Because the Trump administration is historically corrupt and incompetent? Politics aside, it's become clear that they have absolutely no idea how to run the government. Any previous administration from any party would have done orders of magnitude better. Hell, many despotic third world regimes are doing better. They will be remembered as some of the worst fuck ups in human history.
Is anyone tracking the current spot price of N95 masks on a chart?

Would need a true price, i.e. what do you have to pay if you have no "special powers" like a hospital. Spot as close as is reasonable, maybe with 1 week delivery; I am assuming that the forward curve is still in backwardation. That would be the best tracker of shortage. The curve itself would be interesting, if it ever flips to contango without spot going meaningfully down that'd mean serious problems (nobody expects capacity increase).

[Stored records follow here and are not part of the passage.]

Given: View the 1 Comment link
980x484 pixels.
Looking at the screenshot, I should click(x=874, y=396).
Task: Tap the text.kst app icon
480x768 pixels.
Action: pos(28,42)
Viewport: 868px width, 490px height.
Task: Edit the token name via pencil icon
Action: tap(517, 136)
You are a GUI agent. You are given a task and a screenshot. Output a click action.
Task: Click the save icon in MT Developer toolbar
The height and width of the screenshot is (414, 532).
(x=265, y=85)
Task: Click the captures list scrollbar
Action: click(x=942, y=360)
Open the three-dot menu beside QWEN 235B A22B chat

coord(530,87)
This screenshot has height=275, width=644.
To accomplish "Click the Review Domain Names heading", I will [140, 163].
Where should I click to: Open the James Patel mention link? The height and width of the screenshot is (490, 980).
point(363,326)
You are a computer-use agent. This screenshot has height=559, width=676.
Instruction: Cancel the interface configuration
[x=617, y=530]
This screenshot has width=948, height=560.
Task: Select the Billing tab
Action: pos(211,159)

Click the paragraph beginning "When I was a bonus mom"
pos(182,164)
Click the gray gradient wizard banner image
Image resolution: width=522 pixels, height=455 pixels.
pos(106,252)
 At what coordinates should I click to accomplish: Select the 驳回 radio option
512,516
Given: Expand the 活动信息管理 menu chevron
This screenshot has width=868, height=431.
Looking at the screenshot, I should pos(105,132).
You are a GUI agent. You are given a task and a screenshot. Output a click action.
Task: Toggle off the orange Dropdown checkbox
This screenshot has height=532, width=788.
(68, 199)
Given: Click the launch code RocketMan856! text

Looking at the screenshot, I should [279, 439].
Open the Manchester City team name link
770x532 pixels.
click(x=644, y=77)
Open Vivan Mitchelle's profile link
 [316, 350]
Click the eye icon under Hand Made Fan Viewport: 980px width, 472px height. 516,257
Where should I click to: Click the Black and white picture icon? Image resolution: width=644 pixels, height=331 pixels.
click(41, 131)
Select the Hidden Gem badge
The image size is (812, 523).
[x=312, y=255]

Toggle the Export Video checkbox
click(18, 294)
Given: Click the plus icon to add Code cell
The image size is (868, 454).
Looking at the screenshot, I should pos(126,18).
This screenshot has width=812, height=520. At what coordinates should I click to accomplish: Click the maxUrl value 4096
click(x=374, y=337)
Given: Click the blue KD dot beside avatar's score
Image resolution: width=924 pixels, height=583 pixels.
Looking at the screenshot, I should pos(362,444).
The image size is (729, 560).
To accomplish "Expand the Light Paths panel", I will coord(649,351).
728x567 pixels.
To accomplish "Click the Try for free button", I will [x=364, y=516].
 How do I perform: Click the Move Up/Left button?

From a product perspective this feels a lot like blaming the market instead of taking responsibility that you didn't build the right product. "When Gujral and other domestic manufacturers saw an opportunity to help protect frontline workers ... many of them shifted gears to make face shields and hand sanitizer, which are relatively simple to produce." Right, you built what was easy (face shields) instead of what the market wanted most (N95 masks). Now your product isn't differentiated and the market is flooded with a product that doesn't best meet the market's needs. We knew six months ago that N95 masks were the critical product for frontline workers, not listening to that market feedback isn't the federal government's fault but rather your own.
Given there has been an essentially infinite demand for any PPE, even insufficient PPE, it's very possible that producing face shields and hand sanitizer was a better business decision from a purely financial perspective. That's why the government needs to take leadership in these scenarios--market incentives often aren't enough to produce what's needed in response to large-scale disasters.
Isopropyl alcohol is still difficult to obtain in stores, which is interesting. It is insanely easy to make, unlike N95 masks, which are pretty specialized.
This was a problem in the past. Even the local gas stations and grocery stores are selling N95 masks (and KN95 masks and about thirty styles of fashion masks) here in the Midwest.
ISBE and IDPH asked us to open this school year with full in-person learning for at least up to third grade, but left us to deal with the resource shortage on our own. We scrounged for thermal scanners and face masks but the lead time on refills for our wall/stand-mounted hand sanitizer dispensers is still 26 weeks. Back in February before the US wisened up to the threat, I placed a large order that would have later qualified as “hoarding”† because I figured it was a calculated precaution worth the investment and because we are ultimately responsible for the health and safety of our students, teachers, and their families; this was sufficient for us to continue until we closed in March (of our own volition prior to the governor’s order shutting down all schools) and we had enough left over for us to reopen, but we’re basically out now. Anyone with ideas about how to procure more hand sanitizer in bulk for schools, please reach out!

† No moral qualms here because there was no insane shortage in February, because it was not for myself or for personal/corporate profit, and because it wasn’t more than we could need in a worst case scenario which absolutely materialized (reopening school in a pandemic); imho it’s not unlike a governor who placed a large order for their state - for which they would be praised as prescient and not shot down as hoarding.

Well, what’s the point of an N95 mask, when every other idiot at the supermarket wears the mask on their chin, while walking around the store talking on their cell phones?

Or they just pretend to wear it, by only covering their mouth, and leaving their noses exposed.

Regardless, this issue does not fix stupidity.